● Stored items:

=======

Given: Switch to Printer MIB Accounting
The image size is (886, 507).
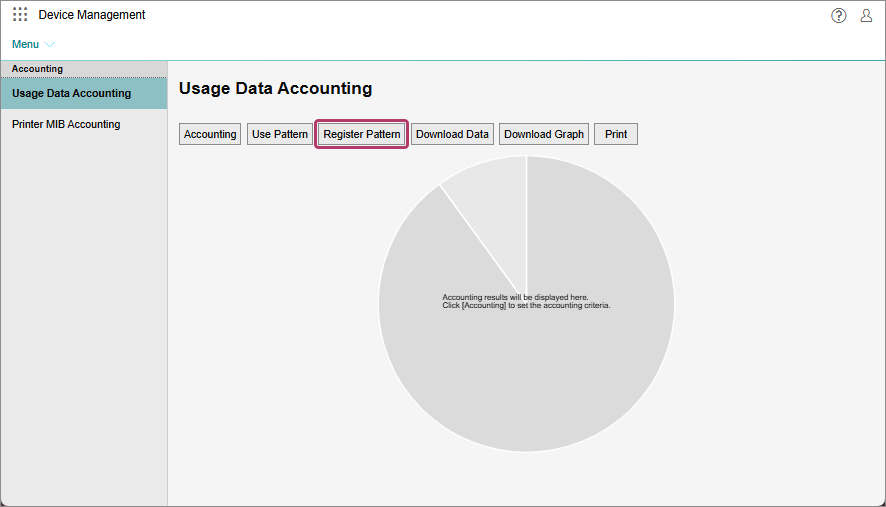Looking at the screenshot, I should coord(66,125).
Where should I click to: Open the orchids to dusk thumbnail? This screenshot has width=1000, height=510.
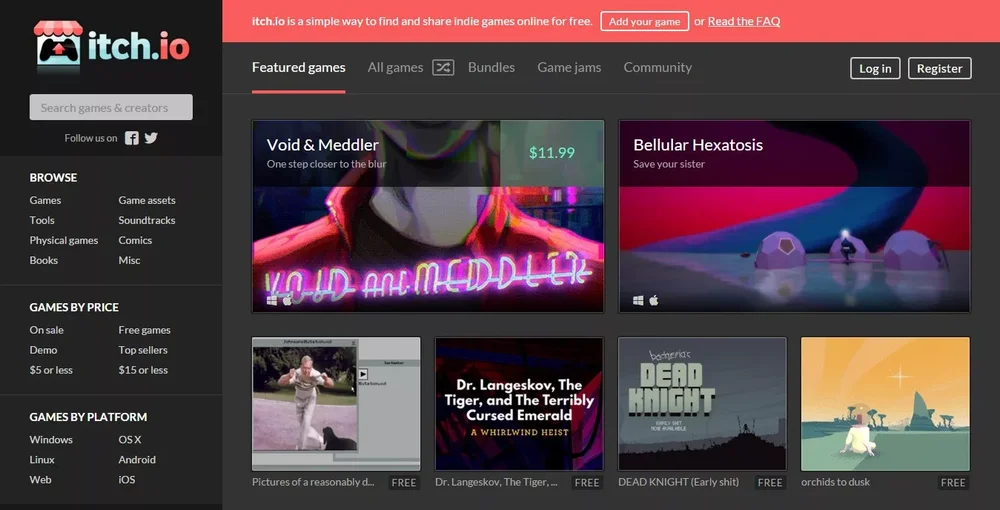[885, 403]
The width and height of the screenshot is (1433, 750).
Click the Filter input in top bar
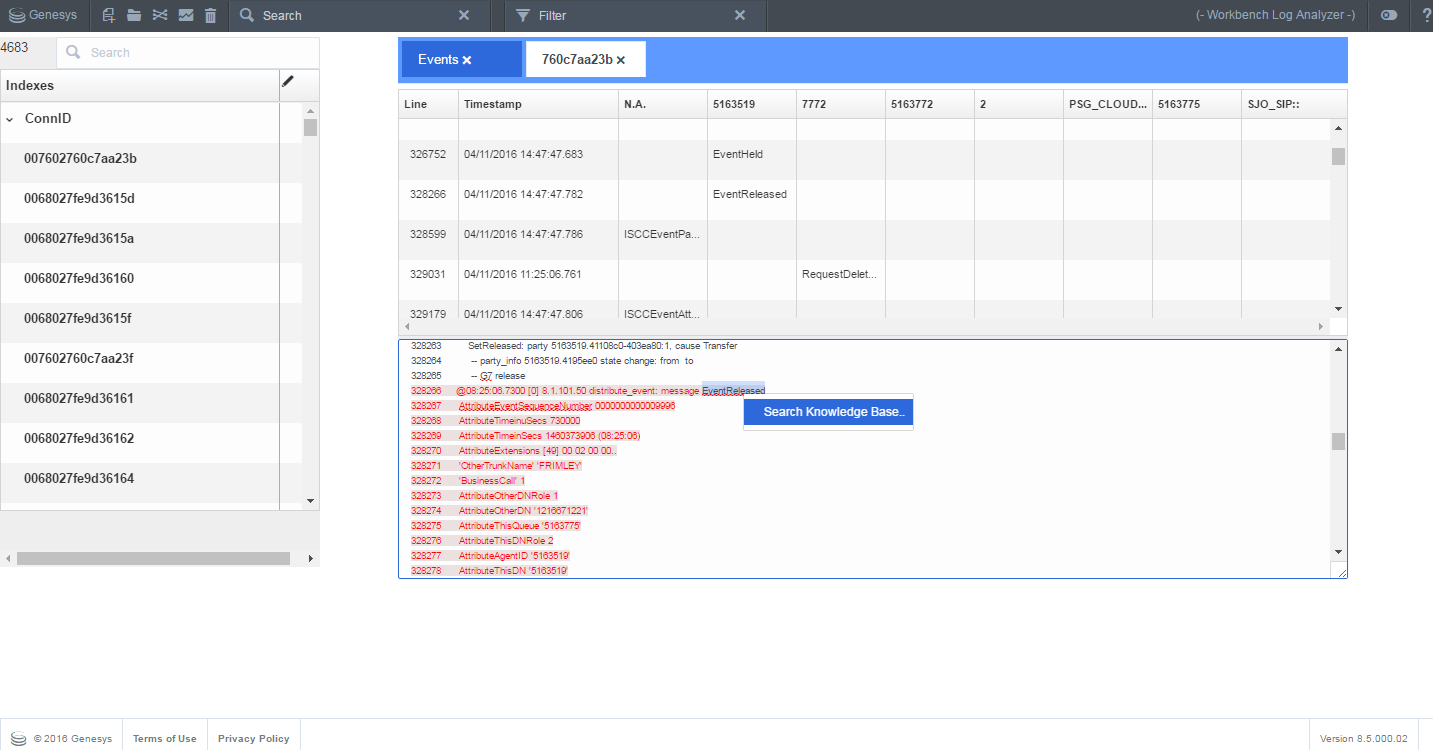pyautogui.click(x=630, y=15)
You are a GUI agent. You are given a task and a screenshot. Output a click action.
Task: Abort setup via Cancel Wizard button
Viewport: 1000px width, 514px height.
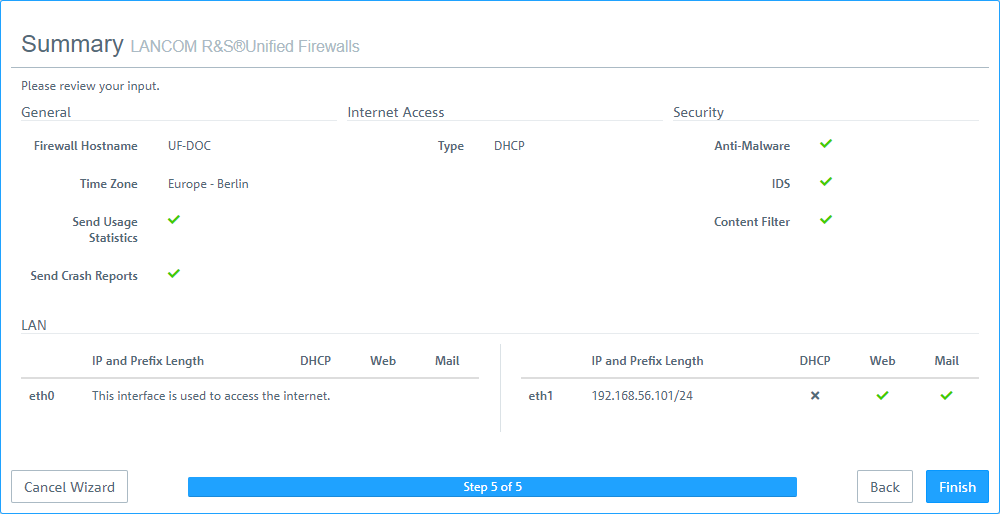(x=70, y=487)
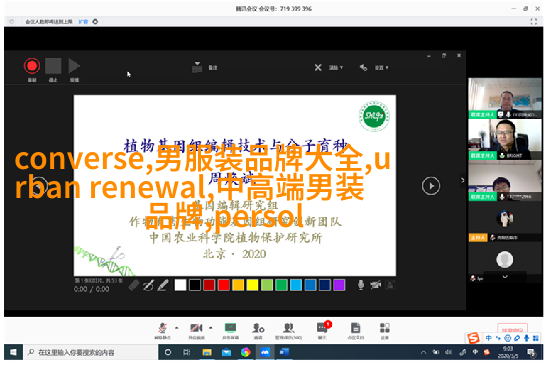Open the apps grid icon in meeting toolbar
550x367 pixels.
(385, 328)
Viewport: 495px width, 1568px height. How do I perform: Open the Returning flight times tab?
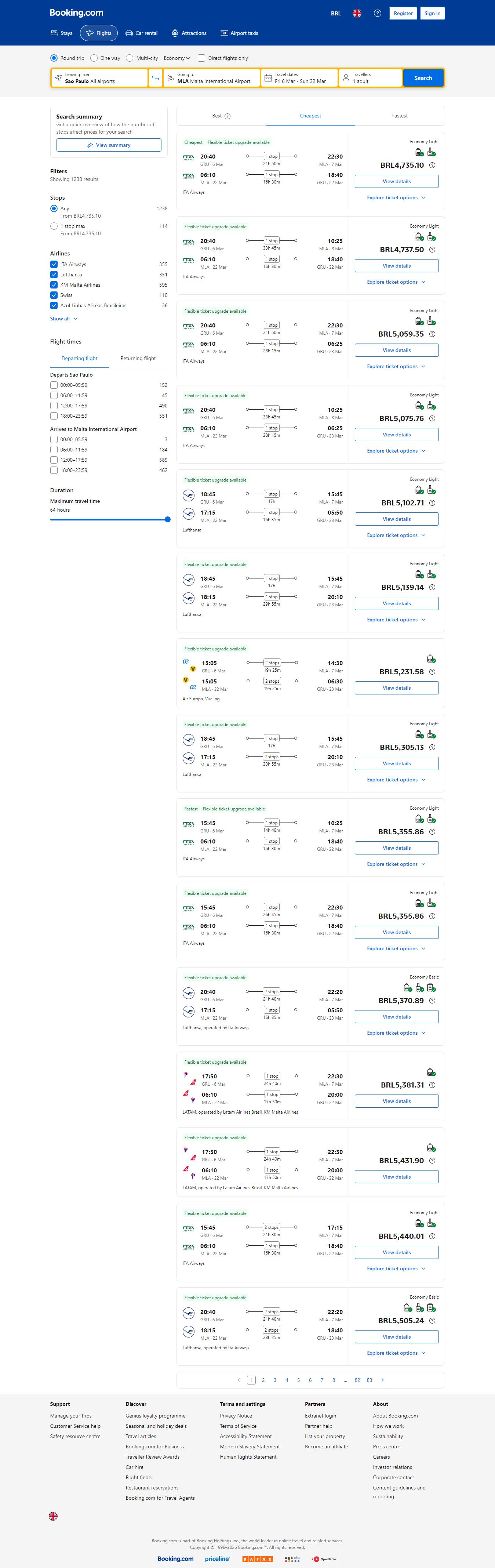(138, 359)
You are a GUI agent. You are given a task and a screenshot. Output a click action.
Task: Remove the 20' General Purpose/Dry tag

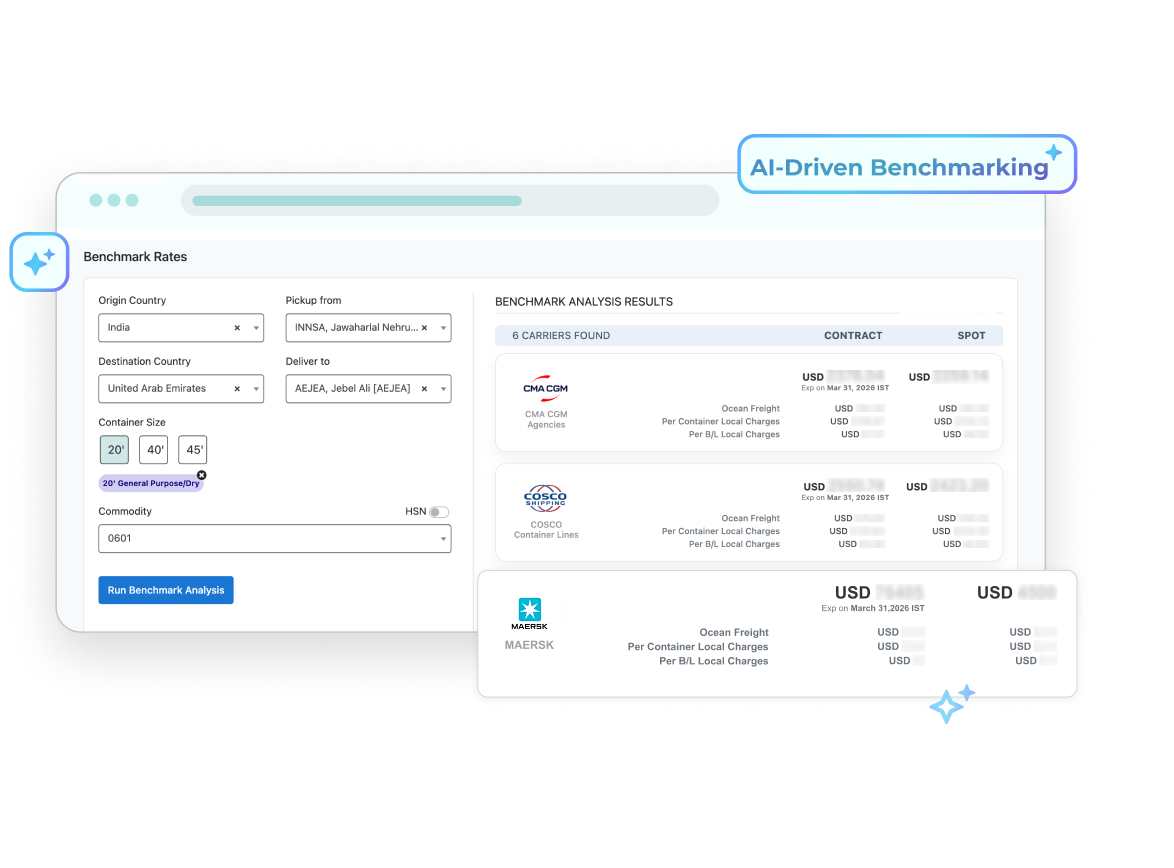coord(201,475)
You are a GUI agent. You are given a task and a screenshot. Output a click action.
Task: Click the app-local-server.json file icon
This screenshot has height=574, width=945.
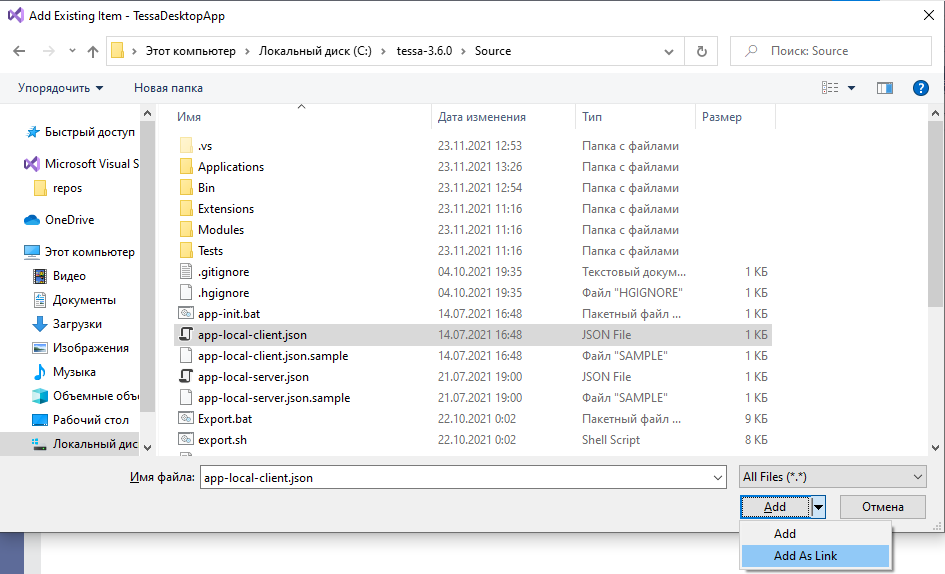coord(185,377)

=======

● DIRECTIONS:
Word for word, copy every line of the data, excluding any pictures.

● SOLUTION:
Given: Switch to Printer MIB Accounting
The image size is (886, 507).
Looking at the screenshot, I should coord(66,125).
Where should I click to: Open the orchids to dusk thumbnail? This screenshot has width=1000, height=510.
[885, 403]
The width and height of the screenshot is (1433, 750).
Click the Filter input in top bar
pyautogui.click(x=630, y=15)
You are a GUI agent. You are given a task and a screenshot. Output a click action.
Task: Abort setup via Cancel Wizard button
Viewport: 1000px width, 514px height.
(x=70, y=487)
Open the apps grid icon in meeting toolbar
550x367 pixels.
(385, 328)
Viewport: 495px width, 1568px height. How do I perform: Open the Returning flight times tab?
(138, 359)
You are a GUI agent. You are given a task and a screenshot. Output a click action.
Task: Remove the 20' General Purpose/Dry tag

coord(201,475)
You are a GUI agent. You are given a task and a screenshot. Output a click action.
Task: Click the app-local-server.json file icon
This screenshot has height=574, width=945.
coord(185,377)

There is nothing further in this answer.